Another area that can improve their outlook, the report said, is operating expense management, with carriers improving their capacity management skills but have not produced the anticipated cost savings from fleet consolidation, leaving opportunities for fleet operators to make dramatic cuts in redundant expenses and modernize operations.
On the price discipline side, Christensen said carriers need to control capacity coming in and resist the urge to sub-optimize their individual demands, or freight needs, for the good of the overall trade.

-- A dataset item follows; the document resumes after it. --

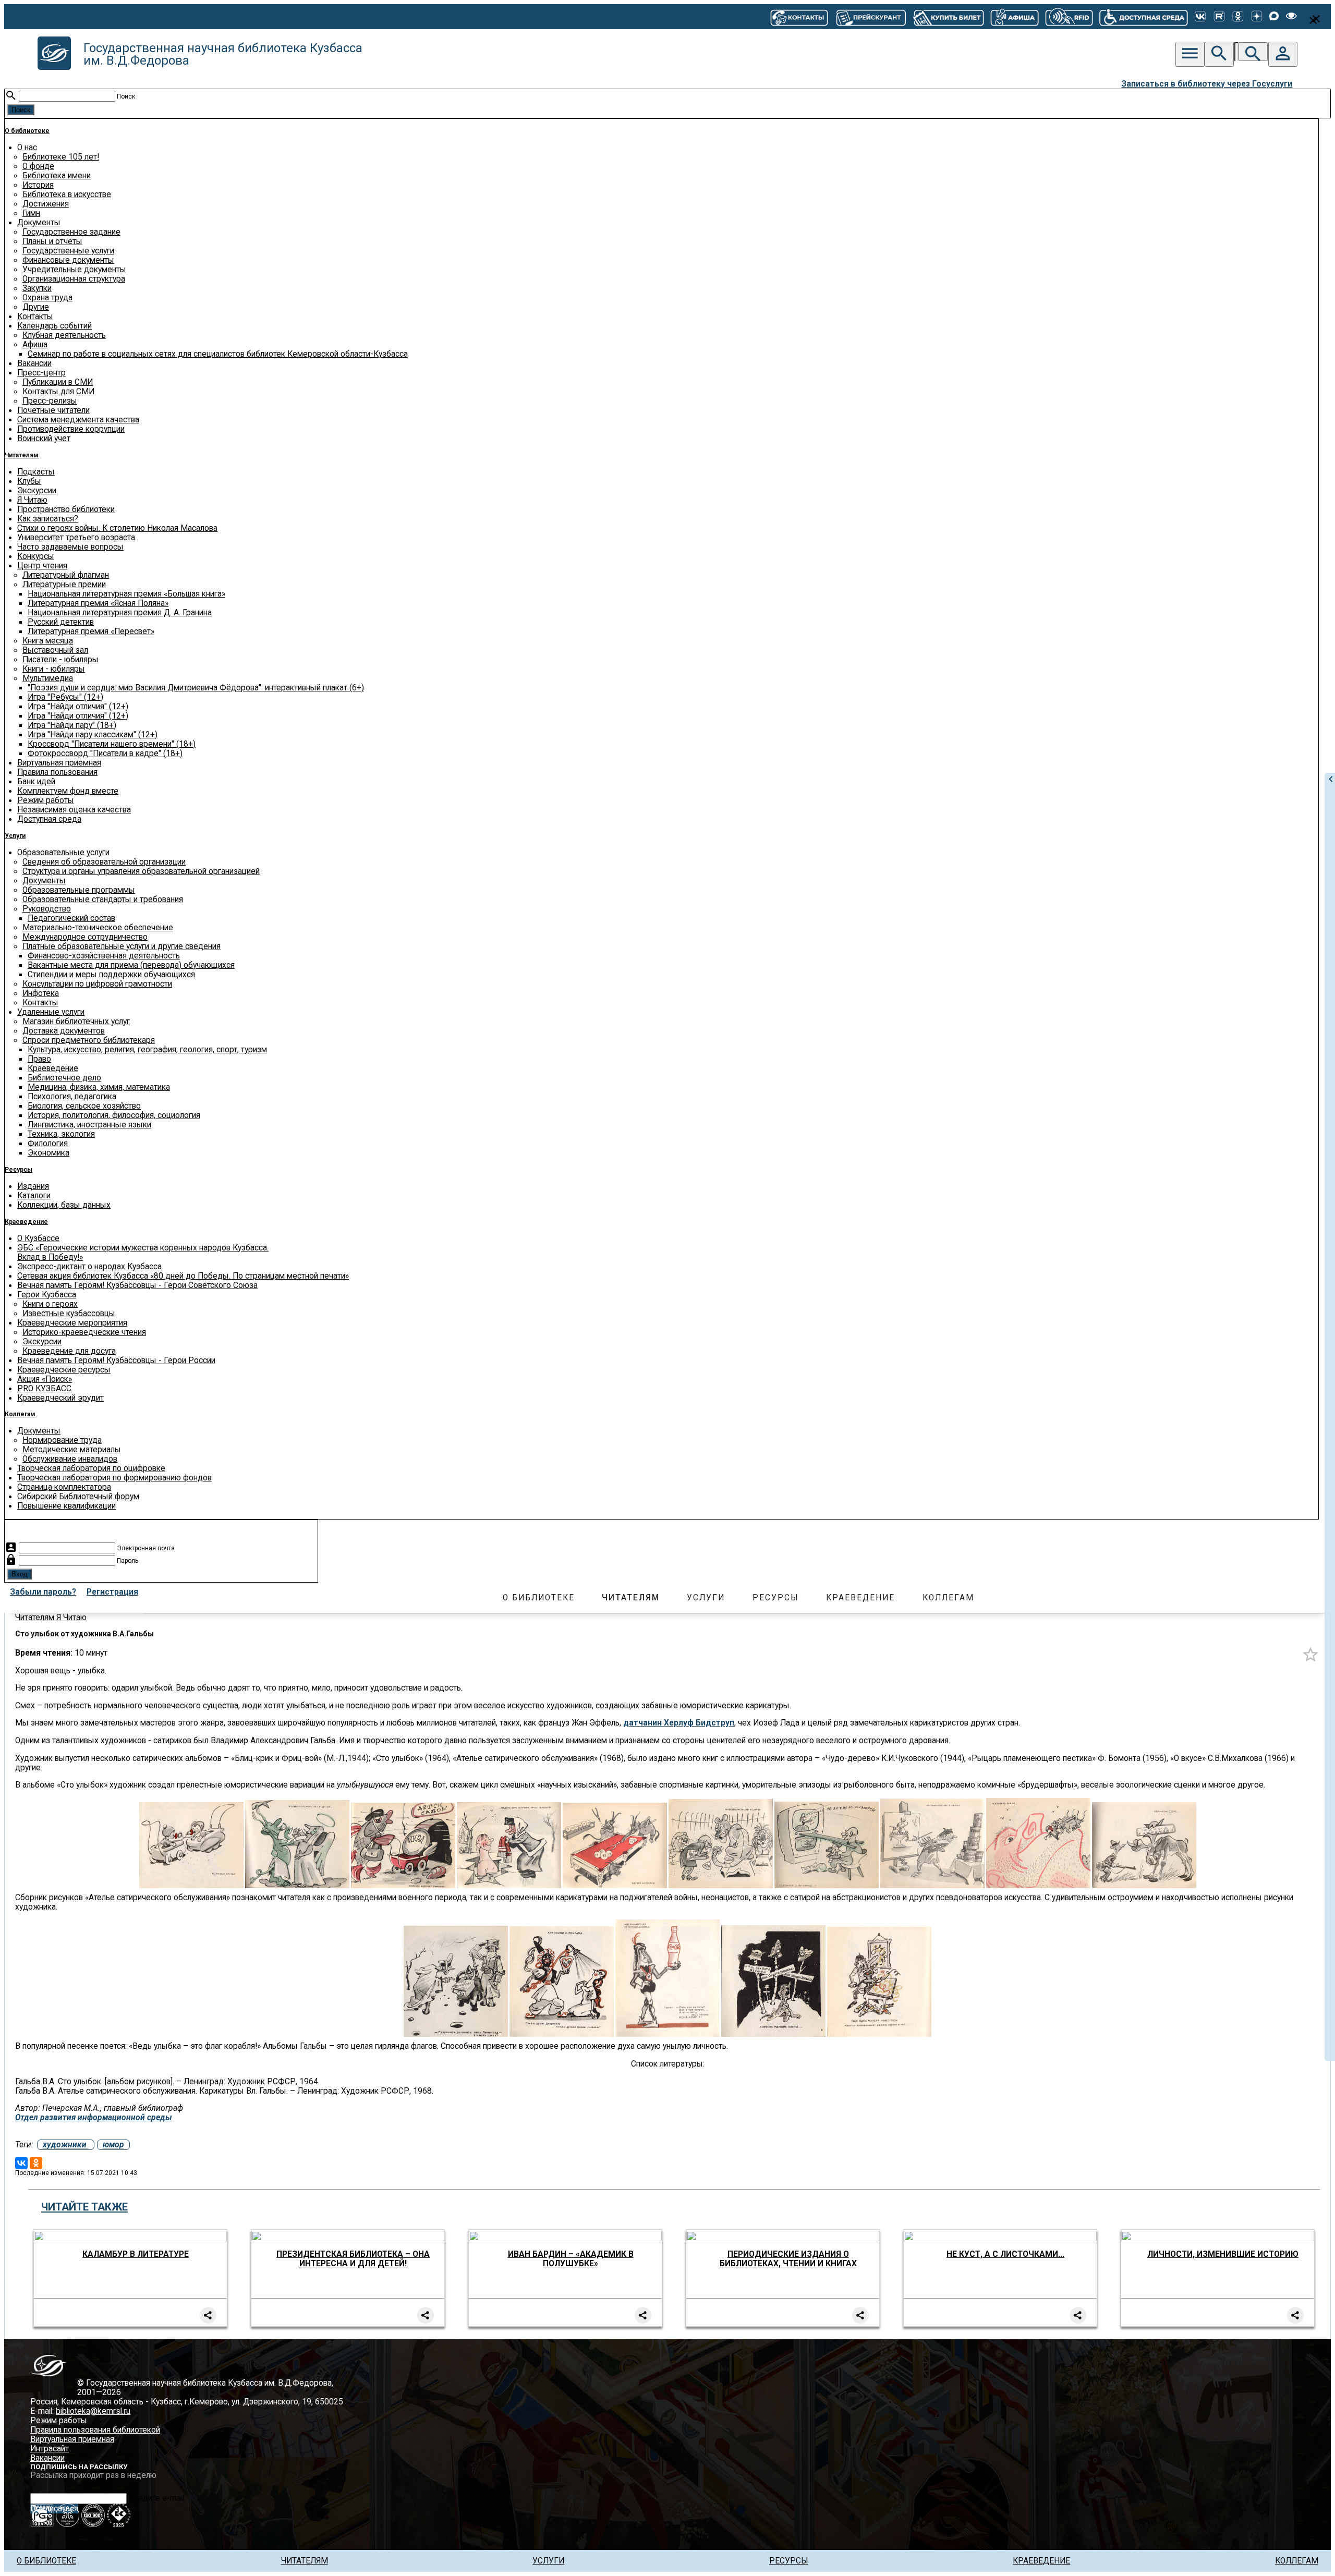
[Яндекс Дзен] (1257, 17)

“As long as carriers price into business aggressively, the margins are very transparent,” he said. “It is not like the good old days when nobody knew what each other’s rates were….everybody knows that now. It requires a lot of discipline, and it is just not there. I am hopeful, for the carriers’ sake, that with consolidation that this is something that will be easier to do, because there will be fewer people making decisions than there were in the past, but it has not happened yet, at least not consistently.”
Regarding costs, he said there are solid opportunities to make inroads, especially on the network side.

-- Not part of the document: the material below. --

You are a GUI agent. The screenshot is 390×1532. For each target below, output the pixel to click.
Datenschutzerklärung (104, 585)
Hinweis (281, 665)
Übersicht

“Carriers have done a good job controlling their port-to-port expenses, hosting bigger and more efficient vessels, but they have not done a great job controlling their inland costs,” he said. “Those are more complex…but there are a lot of expenses there, especially in the U.S. alone with inland haulage and intermodal positioning. There is a lot to be done, and I think that should be a real area of focus for these carriers when faced with a challenging market and rate environment.”
Focusing on rates is somewhat easier, because it is so “obvious,” explained Christensen, while managing inland costs can be more complex and messy, and carriers have gotten out of the chassis business and divested some of their port assets. Things are happening, but there is much more to do. There is also digitization and blockchain technology that can help, too.”